Tuesday, September 21, 2010

Light v Dark

Again, (somewhat) philosophical thoughts stemming from Stevens/Moore. Distilled: what is the role of the poet/poetry once a/the realization is made that there is no/maybe no First Idea/prototype/ideal, that there is no "true" universal in terms of objects/emotions, and that each poet is (really) creating fictions that a reader can consciously choose to engage with on whims?

This idea (or would it be these ideas?) stem from Stevens' "Ideas of Order at Key West," "The Snow Man," and "The Man Whose Pharynx Was Bad"--"Ideas" is so "positive," I feel, because it seems to drive home the idea that potential alone is an argument for why poetry exists. Even though an attempt to paint reality is futile (as hinted by the allegory of the cave), these attempts provide inspiring moments, maybe in terms of the harmony of sounds only. Language, as concept, is inherently abstract--rules sorta/kinda agreed on to make communication possible. But you strip away meaning, and what do you have? The careful ordering of sounds.
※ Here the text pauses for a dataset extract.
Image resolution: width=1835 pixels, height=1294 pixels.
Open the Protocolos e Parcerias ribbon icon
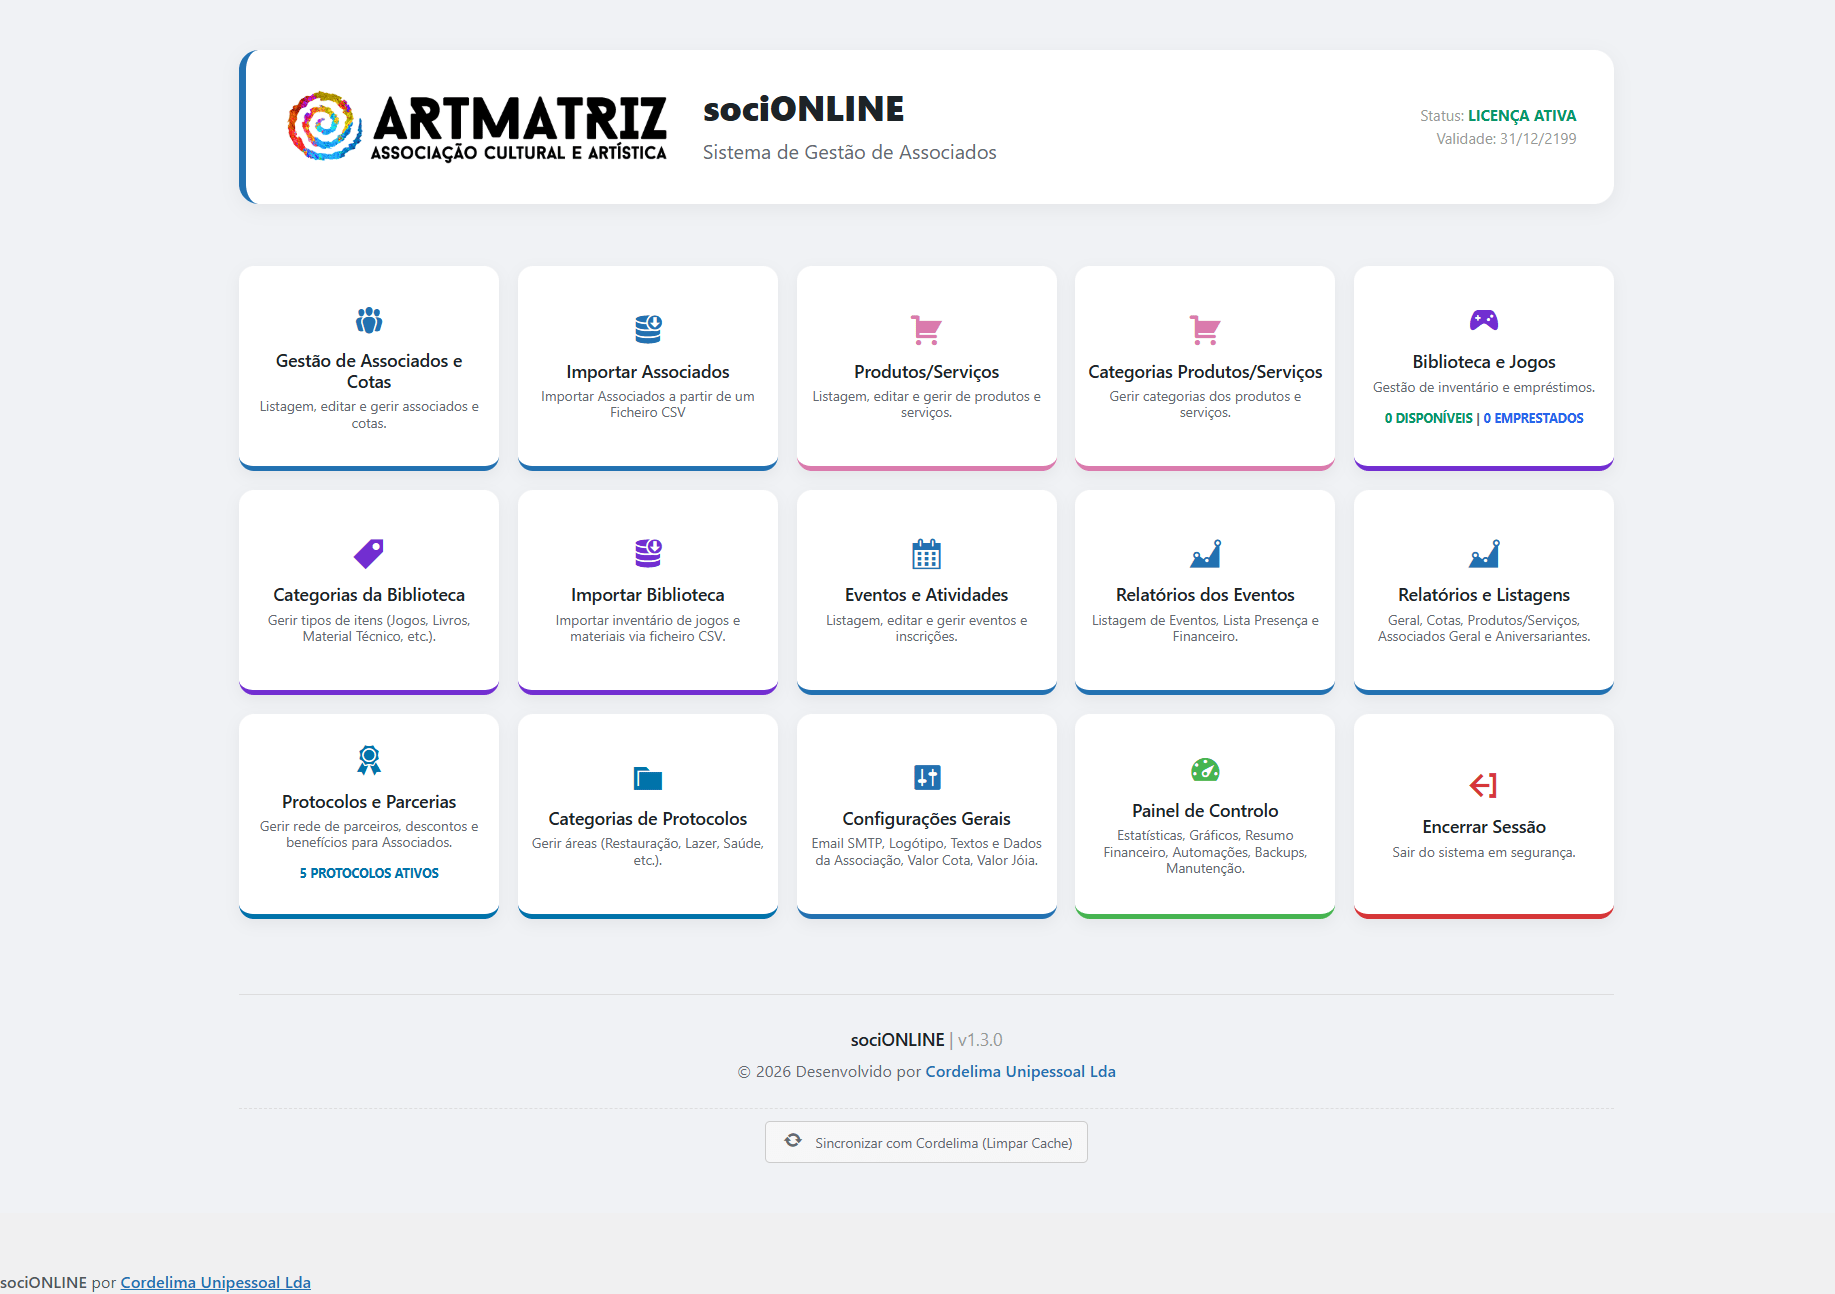[369, 760]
Consider operas--when people cry, is it over the (sometimes overwrought) writing, or the power that the voice alone, with careful training, can evoke?

The downside (as hinted by "Snow" and "Pharynx") is this highlight of representation--at it core, poems are just exercises in "nothing"--nothing is "truly" gained/lost by the poetic process, especially if one chooses to ignore a poem altogether. Essentially, poems do not "shed light" on human conditions; rather, they widen the nets of darkness that exist already in an uncertain (or possibly absurd) life.

The debate then has, as its basic premise, the following questions: is potential alone a reason for poetry? Is the notion of what the self, when properly motivated and "trained," can do enough? Is poetry, being very reductive, just an act of (sometimes) shared acts of solipsism that allows the self to transcend and be rewarded with immortality?

Some tough questions to wrestle with, especially an aesthetic like mine that values more the "real" in terms of visceral that can be elicited, not necessarily language games.